*** PASSAGE ***
Ex-President Jimmy Carter says he still prays for peace in Middle East

Lauren Abdel-Razzaq
The Detroit News

Detroit – — During a speech at the annual convention for the Islamic Society of North America on Saturday, former President Jimmy Carter said peace between Jews and Muslims in the Middle East is a dream he still prays can be achieved.

“You can’t bring peace to the Middle East without justice and human rights for the Palestinians,” Carter told a packed hall at Cobo Center. “When my prayers are answered and we have peace in that Holy Land then the Israelis and all their neighbors will be blessed to live in peace and prosperity.”

Carter spoke mainly about preventing violence against women and girls, encouraging all present to fight for equal rights for both sexes.

“One thing that all men can do is to be sure that you treat your wife as you would like to be treated yourself,” Carter said, amid cheers. “My hope is all Christians, all Muslims, all people of other faiths, even those who don’t have one, will join in this crusade to end the plight of our wives, our sisters, our daughters.”

He spoke at length about prostitution, rape on college campuses, female genital mutilation and parents in some countries strangling their daughters because they want to have sons. The audience of men, women and children were rapt and responded with applause when he quoted verses from the Quran and the Bible illustrating the equality of the sexes.

“Men and women are created equally from one soul,” Carter said. “If you were taught by your parents or you believe you’re superior to your wife just because you’re a man, Allah says your wrong.”

At an earlier luncheon on Saturday Carter detailed the work his foundation does and told Muslim Americans to bring peace and justice to all those around them.

“We are all Americans in a system that allows basic human rights: peace, justice and the ability to treat each other as equals,” Carter told a crowd of about 1,000 who had paid $200 a plate to attend the fundraiser luncheon. “I hope all of you will use the principals of Allah to bring peace and justice to all.”

Hazim Bata, ISNA’s new executive director and CEO, said he was humbled to be in the presence of Carter.

“President Carter has spent his entire life helping others around him just as all of you have helped those around you and paved the way for the next generation,” Bata told the crowd at the luncheon.

The former president detailed the work that his foundation, the Carter Center, does around the world. In addition to working to eradicate disease, promoting human rights and monitoring elections to make sure they are fair, Carter said a major role is to work for peace in the Middle East, a statement that earned him hearty applause.
*** End of PASSAGE ***
*** DATA EXTRACT ***
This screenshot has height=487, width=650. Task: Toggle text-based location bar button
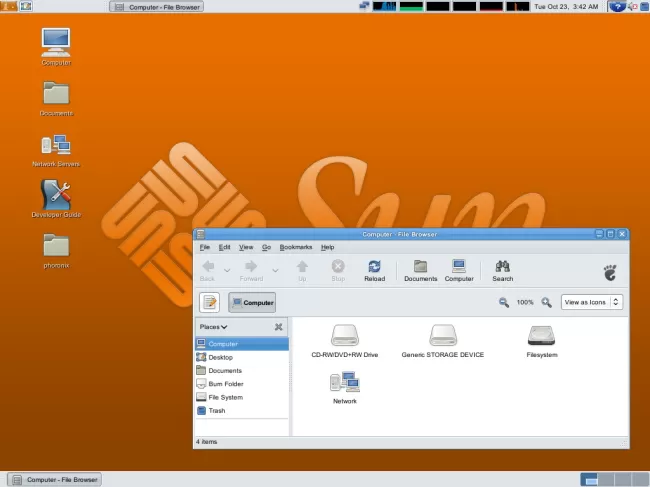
*** End of DATA EXTRACT ***
*** DATA EXTRACT ***
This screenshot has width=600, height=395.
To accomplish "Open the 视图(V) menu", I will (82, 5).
*** End of DATA EXTRACT ***
*** DATA EXTRACT ***
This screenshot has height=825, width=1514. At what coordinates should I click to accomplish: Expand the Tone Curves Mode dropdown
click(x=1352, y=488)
*** End of DATA EXTRACT ***
Quote the article about Jimmy Carter's speech word for word, everything from "He spoke at" down to "of the sexes.". Rely solely on the article about Jimmy Carter's speech.

He spoke at length about prostitution, rape on college campuses, female genital mutilation and parents in some countries strangling their daughters because they want to have sons. The audience of men, women and children were rapt and responded with applause when he quoted verses from the Quran and the Bible illustrating the equality of the sexes.